In 2018, Google Tag Manager (GTM) became the recommended way to integrate Google Analytics (GA) into a site. Here's how to integrate the new Tag Manager SDK into your Angular app to track normal page views.

Assumptions & Setup

This tutorial assumes you already have the router installed and configured. We'll be relying on it to get the appropriate events for tracking.

Step 1 - Setup Analytics Property & Get Tracking ID

This isn't an analytics tutorial, but it's pretty easy to visit analytics.google.com and create a new analytics property. The important thing you will need is the tracking ID it gives you.

Step 2 - Install GTM

Copy and paste the tracking code into the beginning of your head tag in your index.html. It should look something like this, but make sure to replace MY_TAG with something that looks like UA-23639210-1.
<!-- Global site tag (gtag.js) - Google Analytics -->
<script async src="https://www.googletagmanager.com/gtag/js?id=MY_TAG"></script>
<script>
  window.dataLayer = window.dataLayer || [];
  function gtag(){dataLayer.push(arguments);}
  gtag('js', new Date());
</script>

Also note that we removed one line. This line was responsible for submitting the first page load, but we'll let our router do that.
REMOVE THIS LINE:
gtag('config', 'MY_TAG);

Step 3 - Track Router NavigationEnd Events

We need to let GA know whenever a user makes a client side navigation. This will happen on page load, as well as on upon any navigation event ending. This will ignore intermediate pages and redirects, as well things like guards that might prevent a page from being accessed.
We need to do this somewhere exactly once in our application, so I always put this code in my root component app.component.ts.
Let's add a tool from RxJS to get just the events we care about. I'll let VSCode add the other imports we'll need (Router if you don't have it, NavigationEnd from router as well).
import { filter } from 'rxjs/operators';

Below the import statements, let's let the typing system know were going to be using a global variable registered by GTM.
declare var gtag

Now let's track the events and let GA know for each event the URL that the user has ended up on.
constructor(router: Router) {
  const navEndEvent$ = router.events.pipe(
    filter(e => e instanceof NavigationEnd)
  );
  navEndEvent$.subscribe((e: NavigationEnd) => {
    gtag('config', 'MY_ID', {'page_path':e.urlAfterRedirects});
  });

}

With that we have all of the power of GTM within our Angular app, and you should be seeing each navigation resulting in a call to GA that we can see in the network tab of DevTools.

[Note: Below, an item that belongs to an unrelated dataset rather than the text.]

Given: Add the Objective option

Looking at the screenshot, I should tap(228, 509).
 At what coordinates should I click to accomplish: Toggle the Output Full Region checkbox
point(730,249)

analytics events in the Network tab of DevTools

Bonus Step - Variable Tracking IDs based on environmental variable

Perhaps you want to track your development environment separately from your production environment? To do this we have to tweak the way we import GTM.
Let's leave some of the config setup in our index.html.
<script>
  window.dataLayer = window.dataLayer || [];
  function gtag(){dataLayer.push(arguments);}
  gtag('js', new Date());
</script>

The rest is moved to our app.component.ts constructor. Here we dynamically inject it via an environmental variable from environment.ts and environment.prod.ts
const script = document.createElement('script');
    script.async = true;
    script.src = 'https://www.googletagmanager.com/gtag/js?id=' + environment.code;
    document.head.prepend(script);

For this code to work, we need to add a code property and import our environment file. In the envioronment.tsfile for each of our environments, we add:
code: 'MY_TRACKING_ID'

Feel free to name the variable something that makes sense and doesn't conflict with your other configuration.